Half of promised Western military aid to Kyiv is failing to be delivered on time, Ukrainian Defence Minister Rustem Umerov despaired on Sunday as he issued a call for benefactors to make haste to save his country from potential ruin.

Ukraine blamed the claimed tardiness in deliveries of donated aid as having negative consequences for its two-year fight against Russia, AFP reports.

“At the moment, commitment does not constitute delivery,” Umerov said during a commemoration to mark the second anniversary of Russia’s invasion of its neighbour.

“Fifty percent of commitments are not delivered on time,” he added, even as contributors continue to send tens of billions of dollars worth of help.

Umerov argued Ukraine is being put at a further disadvantage “in the mathematics of war” against Russia, which the West has said is increasingly building a war economy.

He said that delayed aid will mean Kyiv will “lose people, lose territories”, especially given Russia’s “air superiority.”

“We do everything possible and impossible but without timely supply it harms us,” he said, although others are arguing to the contrary.

File/A Royal Australian Air Force air movements operator from No. 23 Squadron guides a donated Bushmaster protected mobility vehicle bound for Ukraine onto a C-17A Globemaster III aircraft at RAAF Base Amberley, Queensland. (ADF)
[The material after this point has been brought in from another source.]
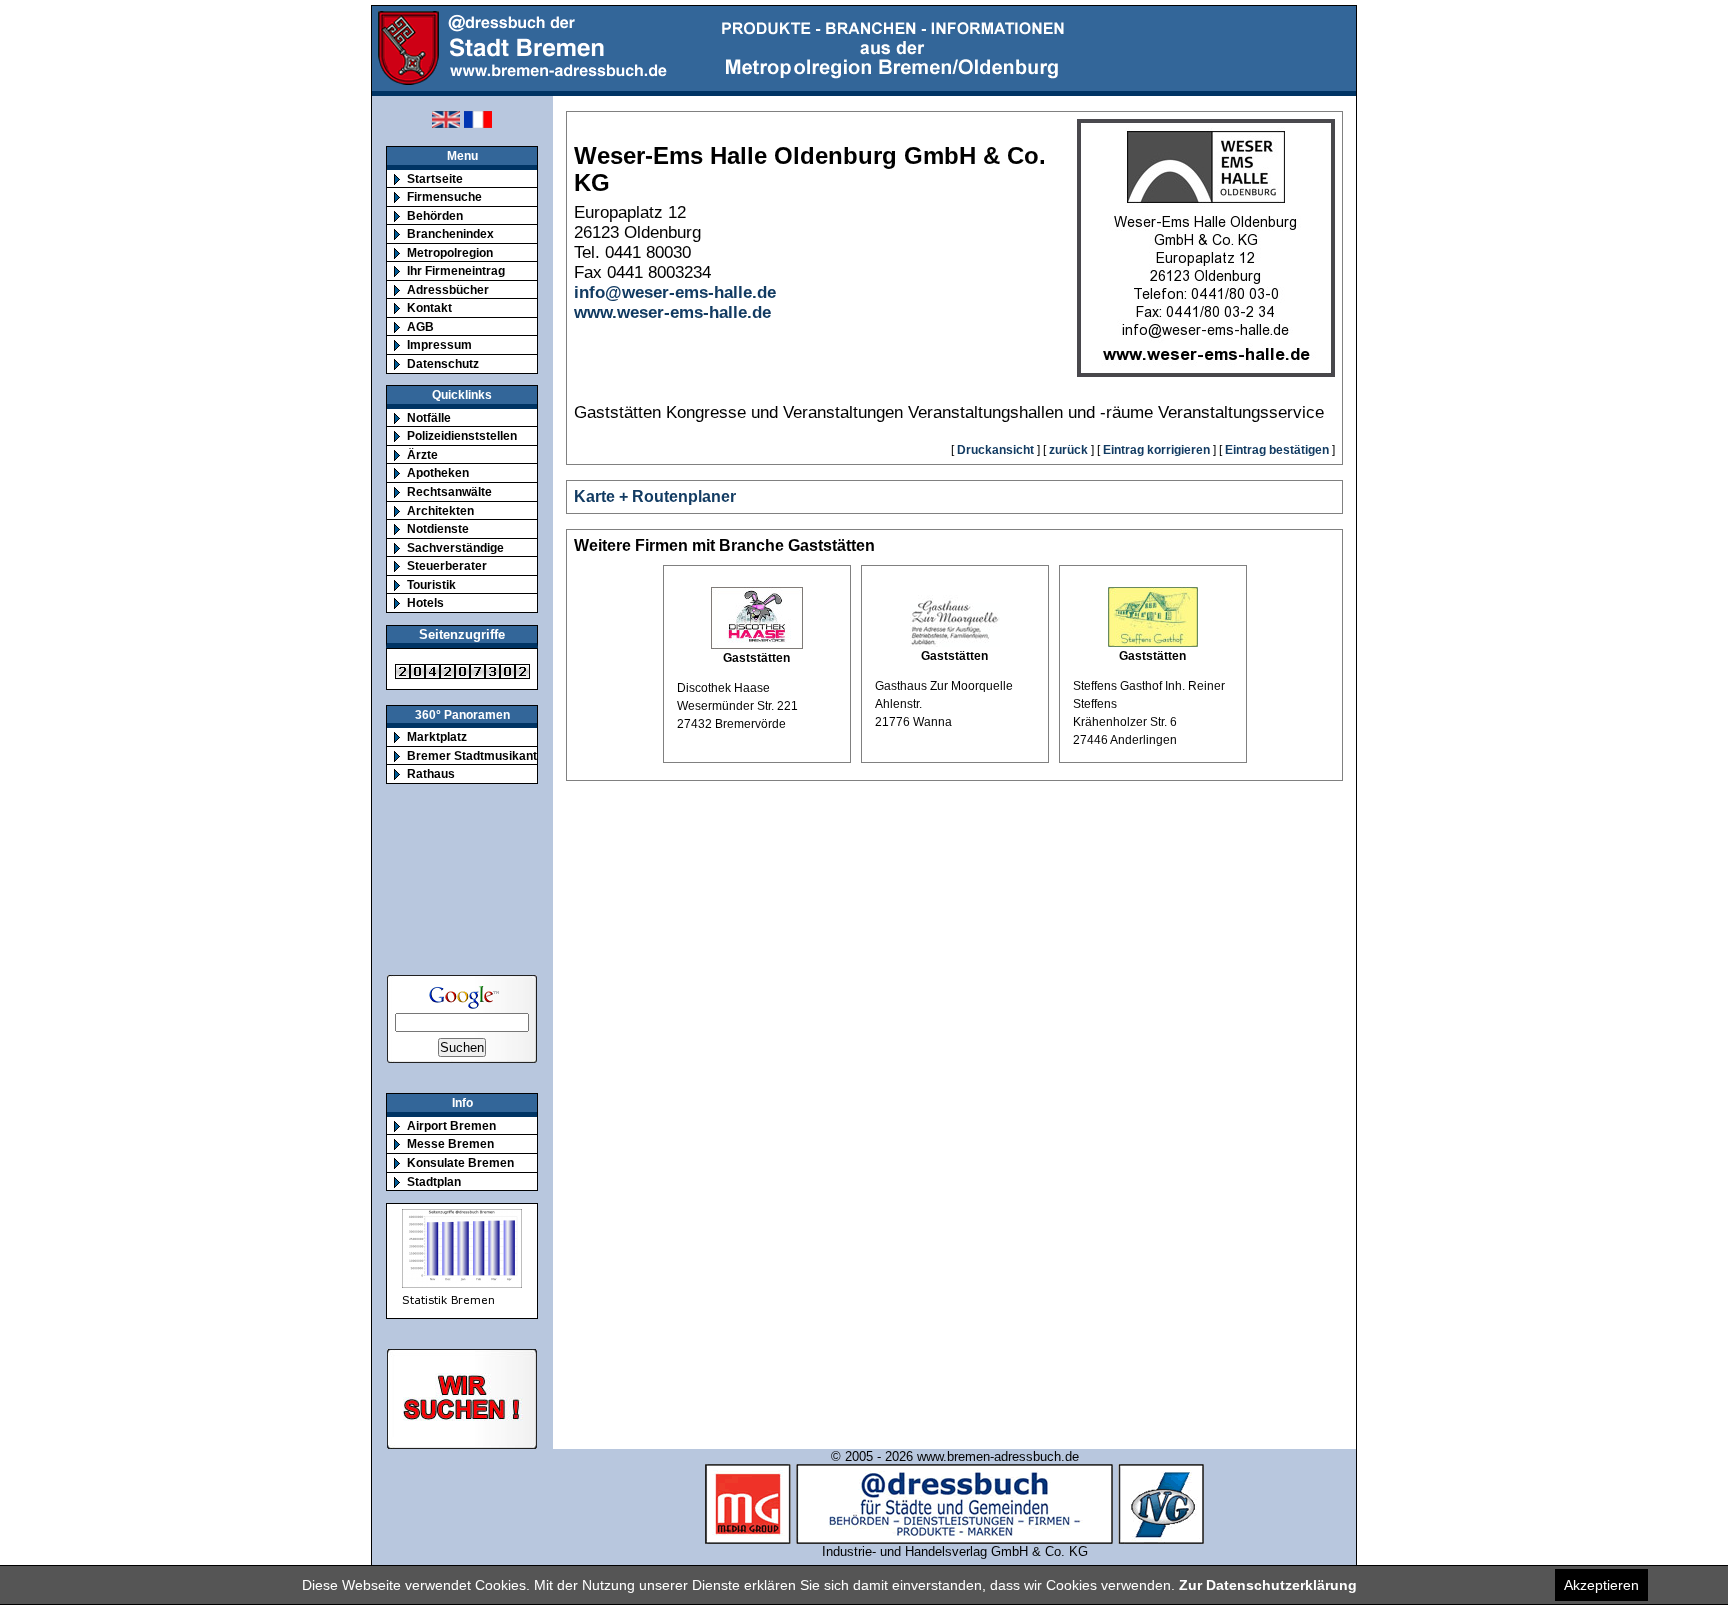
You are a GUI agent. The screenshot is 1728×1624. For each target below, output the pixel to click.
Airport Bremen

Earlier this month Sen. J.D. Vance (R-OH) told an international security conference in Munich, Germany, the $60 billion package of U.S. aid stuck in Congress wouldn’t “fundamentally change the reality” on the ground in Ukraine.

Ukrainian President Volodymyr Zelensky, U.S. Vice President Kamala Harris and others are demanding passage of the aid without hinderance, as Breitbart News reported.

But Vance told the final day of the conference, an annual gathering of security and foreign policy officials, “the problem in Ukraine … is that there’s no clear end point” and the U.S. simply doesn’t make enough weapons to support endless wars in eastern Europe, the Middle East and “potentially a contingency in East Asia.”

House Speaker Mike Johnson insists he won’t be “rushed” into approving the $95.3 billion foreign aid package from the Senate that includes the help for Ukraine, but the bill has been held up by Republican opposition over its lack of funding and support for U.S. border security.

Johnson said he had requested a meeting with President Joe Biden months ago on these issues, and was still waiting for the opportunity to talk one-on-one.

If the package goes through, “that is not going to fundamentally change the reality on the battlefield,” Vance argued, pointing to limited American manufacturing capacity.